> _Task goal_
Below are records to be reproduced exactly and in full.

> _Record set_
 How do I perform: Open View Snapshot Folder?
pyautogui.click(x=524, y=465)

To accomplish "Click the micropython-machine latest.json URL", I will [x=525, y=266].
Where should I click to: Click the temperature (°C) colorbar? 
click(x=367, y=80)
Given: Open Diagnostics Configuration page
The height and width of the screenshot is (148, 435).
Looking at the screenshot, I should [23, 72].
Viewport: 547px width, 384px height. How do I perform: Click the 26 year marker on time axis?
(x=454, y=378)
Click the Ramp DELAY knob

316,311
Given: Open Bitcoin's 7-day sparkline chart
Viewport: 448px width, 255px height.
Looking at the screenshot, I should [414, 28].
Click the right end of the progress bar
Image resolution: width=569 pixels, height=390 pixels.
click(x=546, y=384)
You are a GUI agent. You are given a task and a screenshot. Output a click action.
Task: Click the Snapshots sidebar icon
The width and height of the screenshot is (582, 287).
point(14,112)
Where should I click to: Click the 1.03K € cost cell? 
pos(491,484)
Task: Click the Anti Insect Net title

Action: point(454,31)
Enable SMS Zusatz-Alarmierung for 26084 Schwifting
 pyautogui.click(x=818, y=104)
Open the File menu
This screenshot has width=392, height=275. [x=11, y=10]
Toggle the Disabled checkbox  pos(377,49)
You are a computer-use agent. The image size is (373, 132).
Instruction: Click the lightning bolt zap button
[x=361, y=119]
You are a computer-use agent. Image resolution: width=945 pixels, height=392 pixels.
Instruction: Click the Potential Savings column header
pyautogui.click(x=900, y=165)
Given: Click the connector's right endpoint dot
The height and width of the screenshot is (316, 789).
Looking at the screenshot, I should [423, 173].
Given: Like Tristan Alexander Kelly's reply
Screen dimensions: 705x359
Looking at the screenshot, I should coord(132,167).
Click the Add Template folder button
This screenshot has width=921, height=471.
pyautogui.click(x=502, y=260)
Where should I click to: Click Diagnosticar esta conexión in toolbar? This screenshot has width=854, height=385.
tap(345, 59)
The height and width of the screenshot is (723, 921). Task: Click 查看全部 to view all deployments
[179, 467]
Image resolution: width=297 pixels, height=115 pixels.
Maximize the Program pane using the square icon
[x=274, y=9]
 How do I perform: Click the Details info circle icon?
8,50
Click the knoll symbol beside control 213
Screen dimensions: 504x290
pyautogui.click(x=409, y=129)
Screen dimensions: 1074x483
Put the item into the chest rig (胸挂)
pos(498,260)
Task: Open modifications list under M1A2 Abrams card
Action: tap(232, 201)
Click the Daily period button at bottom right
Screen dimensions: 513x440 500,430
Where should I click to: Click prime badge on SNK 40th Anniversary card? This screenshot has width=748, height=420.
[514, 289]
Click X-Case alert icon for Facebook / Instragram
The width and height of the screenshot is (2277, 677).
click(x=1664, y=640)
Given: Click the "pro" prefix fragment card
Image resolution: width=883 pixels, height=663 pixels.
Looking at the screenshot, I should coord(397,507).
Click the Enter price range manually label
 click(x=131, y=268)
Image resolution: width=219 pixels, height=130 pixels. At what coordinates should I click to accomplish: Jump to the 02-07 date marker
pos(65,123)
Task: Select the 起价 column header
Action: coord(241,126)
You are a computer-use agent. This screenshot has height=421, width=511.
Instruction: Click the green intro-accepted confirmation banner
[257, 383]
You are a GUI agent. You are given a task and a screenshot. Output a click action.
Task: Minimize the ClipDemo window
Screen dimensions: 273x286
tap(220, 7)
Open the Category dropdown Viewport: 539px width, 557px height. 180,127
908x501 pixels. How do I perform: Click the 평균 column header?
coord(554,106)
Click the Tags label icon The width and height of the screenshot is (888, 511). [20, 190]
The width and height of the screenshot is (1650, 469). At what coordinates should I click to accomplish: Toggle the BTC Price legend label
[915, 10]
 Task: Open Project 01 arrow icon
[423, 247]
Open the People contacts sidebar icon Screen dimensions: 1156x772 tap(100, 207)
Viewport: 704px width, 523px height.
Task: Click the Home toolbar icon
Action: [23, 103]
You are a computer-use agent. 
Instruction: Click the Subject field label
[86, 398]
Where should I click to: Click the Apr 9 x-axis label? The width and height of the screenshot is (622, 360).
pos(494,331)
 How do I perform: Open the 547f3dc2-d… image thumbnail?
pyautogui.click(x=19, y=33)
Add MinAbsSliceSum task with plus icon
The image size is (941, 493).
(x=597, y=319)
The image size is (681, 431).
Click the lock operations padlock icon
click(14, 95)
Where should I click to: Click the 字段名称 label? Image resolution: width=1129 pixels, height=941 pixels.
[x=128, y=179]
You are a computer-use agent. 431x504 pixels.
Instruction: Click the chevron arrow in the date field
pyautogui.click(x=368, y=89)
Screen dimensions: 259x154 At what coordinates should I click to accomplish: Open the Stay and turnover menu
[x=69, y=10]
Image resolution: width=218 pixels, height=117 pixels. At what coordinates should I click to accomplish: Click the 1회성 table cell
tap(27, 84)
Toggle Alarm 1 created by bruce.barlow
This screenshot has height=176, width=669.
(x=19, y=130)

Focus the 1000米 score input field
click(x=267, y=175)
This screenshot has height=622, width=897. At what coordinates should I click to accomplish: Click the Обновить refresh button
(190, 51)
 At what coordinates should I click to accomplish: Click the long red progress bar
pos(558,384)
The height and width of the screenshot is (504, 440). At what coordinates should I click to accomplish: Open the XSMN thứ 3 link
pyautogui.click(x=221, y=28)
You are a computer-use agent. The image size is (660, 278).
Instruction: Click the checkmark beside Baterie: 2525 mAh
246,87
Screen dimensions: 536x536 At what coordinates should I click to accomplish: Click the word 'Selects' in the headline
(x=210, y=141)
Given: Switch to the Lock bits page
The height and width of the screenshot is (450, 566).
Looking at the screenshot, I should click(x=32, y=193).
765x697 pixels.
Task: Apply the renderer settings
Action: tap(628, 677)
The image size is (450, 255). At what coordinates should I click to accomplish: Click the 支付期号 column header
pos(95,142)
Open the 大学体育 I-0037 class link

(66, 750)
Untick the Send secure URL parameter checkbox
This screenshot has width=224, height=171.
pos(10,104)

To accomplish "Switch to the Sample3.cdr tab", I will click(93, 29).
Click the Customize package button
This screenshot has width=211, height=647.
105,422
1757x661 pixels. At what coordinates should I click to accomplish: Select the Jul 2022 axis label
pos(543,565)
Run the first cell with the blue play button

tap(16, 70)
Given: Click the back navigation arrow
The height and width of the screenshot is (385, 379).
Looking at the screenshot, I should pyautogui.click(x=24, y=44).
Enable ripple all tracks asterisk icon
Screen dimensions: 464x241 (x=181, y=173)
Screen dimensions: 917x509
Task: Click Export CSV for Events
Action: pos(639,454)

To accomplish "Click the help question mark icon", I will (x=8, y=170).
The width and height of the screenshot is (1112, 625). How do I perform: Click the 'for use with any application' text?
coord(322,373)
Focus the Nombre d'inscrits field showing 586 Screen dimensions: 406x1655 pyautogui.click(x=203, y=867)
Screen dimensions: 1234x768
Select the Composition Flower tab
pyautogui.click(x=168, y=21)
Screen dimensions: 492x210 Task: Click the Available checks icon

> _Solution to this exercise_
 How do I perform: Open View Snapshot Folder?
pyautogui.click(x=524, y=465)

To accomplish "Click the micropython-machine latest.json URL", I will [x=525, y=266].
Where should I click to: Click the temperature (°C) colorbar? 
click(x=367, y=80)
Given: Open Diagnostics Configuration page
The height and width of the screenshot is (148, 435).
Looking at the screenshot, I should [23, 72].
Viewport: 547px width, 384px height. How do I perform: Click the 26 year marker on time axis?
(x=454, y=378)
Click the Ramp DELAY knob

316,311
Given: Open Bitcoin's 7-day sparkline chart
Viewport: 448px width, 255px height.
Looking at the screenshot, I should [414, 28].
Click the right end of the progress bar
Image resolution: width=569 pixels, height=390 pixels.
click(x=546, y=384)
You are a GUI agent. You are given a task and a screenshot. Output a click action.
Task: Click the Snapshots sidebar icon
The width and height of the screenshot is (582, 287).
point(14,112)
Where should I click to: Click the 1.03K € cost cell? 
pos(491,484)
Task: Click the Anti Insect Net title

Action: point(454,31)
Enable SMS Zusatz-Alarmierung for 26084 Schwifting
 pyautogui.click(x=818, y=104)
Open the File menu
This screenshot has width=392, height=275. [x=11, y=10]
Toggle the Disabled checkbox  pos(377,49)
You are a computer-use agent. The image size is (373, 132).
Instruction: Click the lightning bolt zap button
[x=361, y=119]
You are a computer-use agent. Image resolution: width=945 pixels, height=392 pixels.
Instruction: Click the Potential Savings column header
pyautogui.click(x=900, y=165)
Given: Click the connector's right endpoint dot
The height and width of the screenshot is (316, 789).
Looking at the screenshot, I should [423, 173].
Given: Like Tristan Alexander Kelly's reply
Screen dimensions: 705x359
Looking at the screenshot, I should coord(132,167).
Click the Add Template folder button
This screenshot has width=921, height=471.
pyautogui.click(x=502, y=260)
Where should I click to: Click Diagnosticar esta conexión in toolbar? This screenshot has width=854, height=385.
tap(345, 59)
The height and width of the screenshot is (723, 921). Task: Click 查看全部 to view all deployments
[179, 467]
Image resolution: width=297 pixels, height=115 pixels.
Maximize the Program pane using the square icon
[x=274, y=9]
 How do I perform: Click the Details info circle icon?
8,50
Click the knoll symbol beside control 213
Screen dimensions: 504x290
pyautogui.click(x=409, y=129)
Screen dimensions: 1074x483
Put the item into the chest rig (胸挂)
pos(498,260)
Task: Open modifications list under M1A2 Abrams card
Action: tap(232, 201)
Click the Daily period button at bottom right
Screen dimensions: 513x440 500,430
Where should I click to: Click prime badge on SNK 40th Anniversary card? This screenshot has width=748, height=420.
[514, 289]
Click X-Case alert icon for Facebook / Instragram
The width and height of the screenshot is (2277, 677).
click(x=1664, y=640)
Given: Click the "pro" prefix fragment card
Image resolution: width=883 pixels, height=663 pixels.
Looking at the screenshot, I should coord(397,507).
Click the Enter price range manually label
 click(x=131, y=268)
Image resolution: width=219 pixels, height=130 pixels. At what coordinates should I click to accomplish: Jump to the 02-07 date marker
pos(65,123)
Task: Select the 起价 column header
Action: coord(241,126)
You are a computer-use agent. This screenshot has height=421, width=511.
Instruction: Click the green intro-accepted confirmation banner
[257, 383]
You are a GUI agent. You are given a task and a screenshot. Output a click action.
Task: Minimize the ClipDemo window
Screen dimensions: 273x286
tap(220, 7)
Open the Category dropdown Viewport: 539px width, 557px height. 180,127
908x501 pixels. How do I perform: Click the 평균 column header?
coord(554,106)
Click the Tags label icon The width and height of the screenshot is (888, 511). [20, 190]
The width and height of the screenshot is (1650, 469). At what coordinates should I click to accomplish: Toggle the BTC Price legend label
[915, 10]
 Task: Open Project 01 arrow icon
[423, 247]
Open the People contacts sidebar icon Screen dimensions: 1156x772 tap(100, 207)
Viewport: 704px width, 523px height.
Task: Click the Home toolbar icon
Action: [23, 103]
You are a computer-use agent. 
Instruction: Click the Subject field label
[86, 398]
Where should I click to: Click the Apr 9 x-axis label? The width and height of the screenshot is (622, 360).
pos(494,331)
 How do I perform: Open the 547f3dc2-d… image thumbnail?
pyautogui.click(x=19, y=33)
Add MinAbsSliceSum task with plus icon
The image size is (941, 493).
(x=597, y=319)
The image size is (681, 431).
Click the lock operations padlock icon
click(14, 95)
Where should I click to: Click the 字段名称 label? Image resolution: width=1129 pixels, height=941 pixels.
[x=128, y=179]
You are a computer-use agent. 431x504 pixels.
Instruction: Click the chevron arrow in the date field
pyautogui.click(x=368, y=89)
Screen dimensions: 259x154 At what coordinates should I click to accomplish: Open the Stay and turnover menu
[x=69, y=10]
Image resolution: width=218 pixels, height=117 pixels. At what coordinates should I click to accomplish: Click the 1회성 table cell
tap(27, 84)
Toggle Alarm 1 created by bruce.barlow
This screenshot has height=176, width=669.
(x=19, y=130)

Focus the 1000米 score input field
click(x=267, y=175)
This screenshot has height=622, width=897. At what coordinates should I click to accomplish: Click the Обновить refresh button
(190, 51)
 At what coordinates should I click to accomplish: Click the long red progress bar
pos(558,384)
The height and width of the screenshot is (504, 440). At what coordinates should I click to accomplish: Open the XSMN thứ 3 link
pyautogui.click(x=221, y=28)
You are a computer-use agent. The image size is (660, 278).
Instruction: Click the checkmark beside Baterie: 2525 mAh
246,87
Screen dimensions: 536x536 At what coordinates should I click to accomplish: Click the word 'Selects' in the headline
(x=210, y=141)
Given: Switch to the Lock bits page
The height and width of the screenshot is (450, 566).
Looking at the screenshot, I should click(x=32, y=193).
765x697 pixels.
Task: Apply the renderer settings
Action: tap(628, 677)
The image size is (450, 255). At what coordinates should I click to accomplish: Click the 支付期号 column header
pos(95,142)
Open the 大学体育 I-0037 class link

(66, 750)
Untick the Send secure URL parameter checkbox
This screenshot has width=224, height=171.
pos(10,104)

To accomplish "Switch to the Sample3.cdr tab", I will click(93, 29).
Click the Customize package button
This screenshot has width=211, height=647.
105,422
1757x661 pixels. At what coordinates should I click to accomplish: Select the Jul 2022 axis label
pos(543,565)
Run the first cell with the blue play button

tap(16, 70)
Given: Click the back navigation arrow
The height and width of the screenshot is (385, 379).
Looking at the screenshot, I should pyautogui.click(x=24, y=44).
Enable ripple all tracks asterisk icon
Screen dimensions: 464x241 (x=181, y=173)
Screen dimensions: 917x509
Task: Click Export CSV for Events
Action: pos(639,454)

To accomplish "Click the help question mark icon", I will (x=8, y=170).
The width and height of the screenshot is (1112, 625). How do I perform: Click the 'for use with any application' text?
coord(322,373)
Focus the Nombre d'inscrits field showing 586 Screen dimensions: 406x1655 pyautogui.click(x=203, y=867)
Screen dimensions: 1234x768
Select the Composition Flower tab
pyautogui.click(x=168, y=21)
Screen dimensions: 492x210 Task: Click the Available checks icon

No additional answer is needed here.